テーブルの上に置かれたメニュー表を手に取り、数ページめくる。
するとますます怪訝な表情になった。
「…ふん…趣味の悪いメニュー名だ」
悪態をつく西園寺を、マツバはハラハラとしながら見つめることしかできない。
メニュー表を閉じた西園寺は眉間の皺をますます深めながらマツバを睨んできた。
怒りと呆れの混ざった表情。
付き合ってから初めて見る表情だ。
「ここ最近、お前がコソコソと何かを隠しているのは気づいていた。
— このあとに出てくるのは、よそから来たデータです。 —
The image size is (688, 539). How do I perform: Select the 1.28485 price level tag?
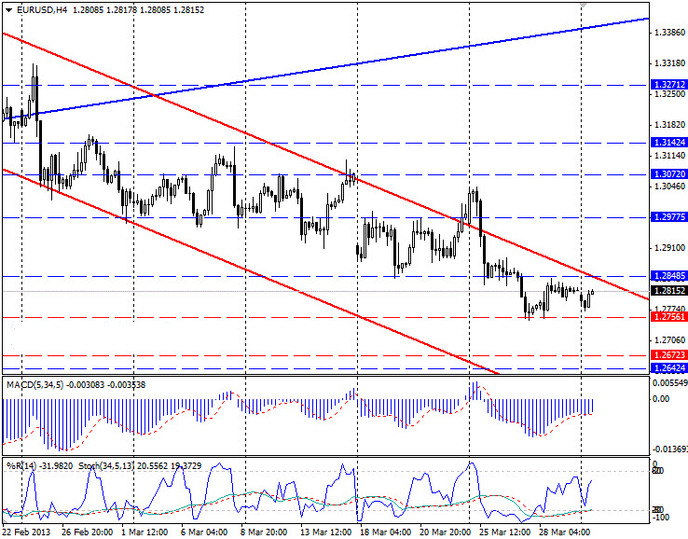(x=667, y=275)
何をやっているのかと探ってみれば…まさかこんな趣味があったなんてな」
冷たい声色で言われてマツバは慌てて首を横に振った。
「趣味なんかじゃ…」
「じゃあなんだ?嫌がらせか?」
「ち、違います!!」
「俺に満足していない?」
「違います!!」
次から次に畳み掛けてくる西園寺にマツバは涙目で訴えた。
「じゃあ答えられるだろ。何が理由でこんな場所で働いているんだ?」
西園寺はマツバを手招きすると隣に座らせた。
俯き唇を噛みながらスカートを握るマツバの手に、西園寺の手が重なる。
「頼むマツバ、理由があるなら聞かせてくれ。でないと俺はお前に酷いことをしてしまいそうだ」
顔を上げると西園寺が縋るような眼差しでマツバを見つめていた。
胸が痛む。
まるで針の上を裸足で歩いているような気持ちだった。
けれど、やっぱり答えることはできない。
だってあともう少しなのだ。
西園寺の誕生日は目前に迫っている。
ここで何もかも話してしまったら、今まで耐えてきた事は水の泡。
プレゼントだって買えない。
優しい西園寺のことだからそんなものは要らないと言うかもしれないが、それじゃダメなのだ。
それではいつまでたっても彼との差は縮まらない。
頑なに口を閉ざすマツバに業を煮やしたのか、西園寺が深く溜息を吐く。
次の瞬間、彼は握っていたマツバの手ごと引き寄せた。
掴まれた腕が痛い。
指が食い込む程強く掴まれているからだ。
「そうか、それなら望み通りにしてやる」
ゾッとする程低い声で宣言されて背筋が震える。
「ここは客のランクで受けれるサービス内容が変わるらしいな?俺は初めてだから選択肢が少ないらしいが…まぁいい」
西園寺はネクタイを緩めると酷薄な笑みを浮かべてマツバを見下ろした。